По ту сторону формальных систем: общие соображения.
Мой первый пример в общем-то даже и не расширяет существующей программы логических исследований, а лишь позволяет оглянуться назад и оценить то, что и так уже имеется в распоряжении.
Логика в модусе ее формально-системного понимания приводит
к «системному заточению» (см. ван Бентем, 1999), поскольку относительность ее результатов всегда оказывается обусловленной
формальными языками и аксиоматическими системами; соответственно значимость этих результатов, как правило, не выходит за
рамки рассматриваемого формализма. С точки зрения неспециалистов по логике, это последнее обстоятельство является наиболее
проблематичным местом. Поэтому и возникает вопрос о возможности трансляции логического знания за пределы сложившегося
формата, подобно тому как изложение большей части физических
законов можно сделать доступным пониманию без апелляции к
специальной терминологии. К примеру, говорить о логике как о
науке, цель которой в значительной мере определяется поиском
определенного баланса между выразительной силой формальных языков и многосложностью их использования при решении
таких задач, как осуществление контроля за согласованностью,
адекватностью моделирования и правильностью вывода. Именно
так можно интерпретировать многие мета-теоретические результаты, в частности известные теоремы Гёделя и Тарского о границах применимости первопорядковой логики. «Золотое правило»

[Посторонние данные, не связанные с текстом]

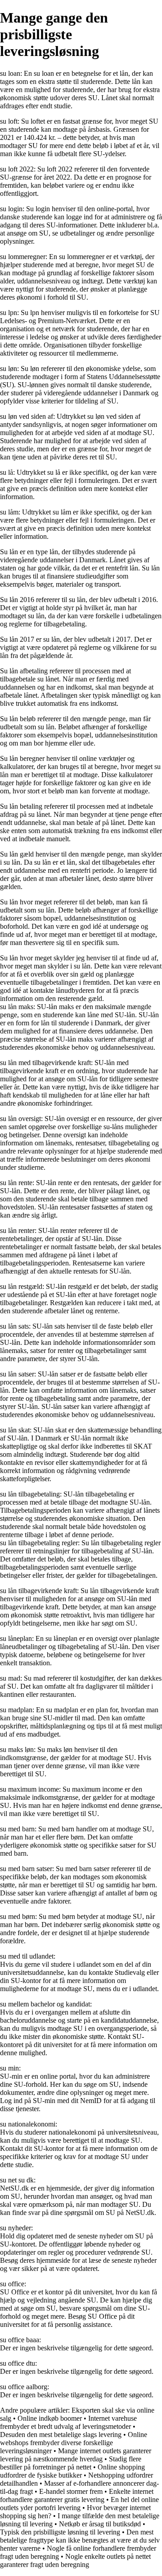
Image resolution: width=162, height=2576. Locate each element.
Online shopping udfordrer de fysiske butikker (72, 2471)
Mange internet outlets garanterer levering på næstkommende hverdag (75, 2455)
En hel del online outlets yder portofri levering (79, 2503)
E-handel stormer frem (71, 2491)
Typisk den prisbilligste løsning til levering (60, 2532)
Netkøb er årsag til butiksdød (100, 2524)
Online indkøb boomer (50, 2418)
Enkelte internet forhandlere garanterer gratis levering (76, 2495)
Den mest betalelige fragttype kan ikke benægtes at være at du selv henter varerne (80, 2540)
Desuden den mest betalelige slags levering (61, 2434)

логики утверждает, что, выигрывая в выразительной силе, мы несем потери в плане большей сложности. Можно ли получить более
фундаментальные результаты, которые позволили бы объяснить
причину такого рода поведения логических систем? И какие еще
мыслительные ходы, обнаруженные в рамках логических исследований, можно было бы сделать источником широкого культурного
влияния? Думается, что пришло время формирования такого уровня изложения логических интуиций, который был бы в одинаковой степени далек как от педантизма формального языка, так и от
278
пустоты сомнительных обобщений. И вместо этого современные
исследователи заняты составлением огромных каталогов, систематизирующих невероятное многообразие формальных систем, что
только порождает дополнительные проблемы, всё более и более
отдаляя возможность обнаружения единой перспективы видения
ситуации в современной логике.
Плюральность и архитектура. Следующая тема также касается реалий современной логики. Множественность логических
систем была давней проблемой исследований по логике еще со
времен Больцано и Пирса и момента изобретения «альтернативных логик» (устаревшая фраза), предложенных для изучения весьма различных типов рассуждения (Брауэр, МакКарти и Жирар).
Основным вопросом здесь является следующий: как выглядит
спектр основных типов рассуждений, каковы критерии их применения и в чем заключаются их формальные различия? Я имею в
виду следующее: только что мы были свидетелями всплеска исследований по «немонотонным», «линейным», «паранепротиворечивым», «абдуктивным» и «дефолтным» логикам и многим другим
типам логического вывода, естественным образом возникающим
при решении самых разнообразных задач. Так вот и появляется
вопрос: существует ли некая универсальная мета-теория корректных способов рассуждения, позволяющая правильно определять,
когда следует применять один, а не другой тип логического рассуждения? И далее, ежели мы примем эту логическую плюральность всерьез, то возникает еще и следующий вопрос. Процессы
реально осуществляемых логических рассуждений многосложны
и всегда являются определенного рода комбинацией различных
языков, типов исчислений и семантических моделей. Подобная
структурированность взывает к проблеме синтезирования различных логик, так же как и различные физические системы зачастую требуют синтеза различных фрагментов физики. Несмотря
на обилие многообещающих работ по этой теме, мне кажется, что
надлежащая объяснительная теория до сих пор еще не создана,
архитектура комбинирования логик не ясна, и механизм комбинирования логик, который бы позволил мыслить свойства комбинированных логик как функцию логических свойств привходящих в
нее аргументов, совершенно не ясен. Отсутствует также и адекватное понимание тех логических свойств, которые непредвиден279
ным образом возникают в рамках синтезированной архитектуры.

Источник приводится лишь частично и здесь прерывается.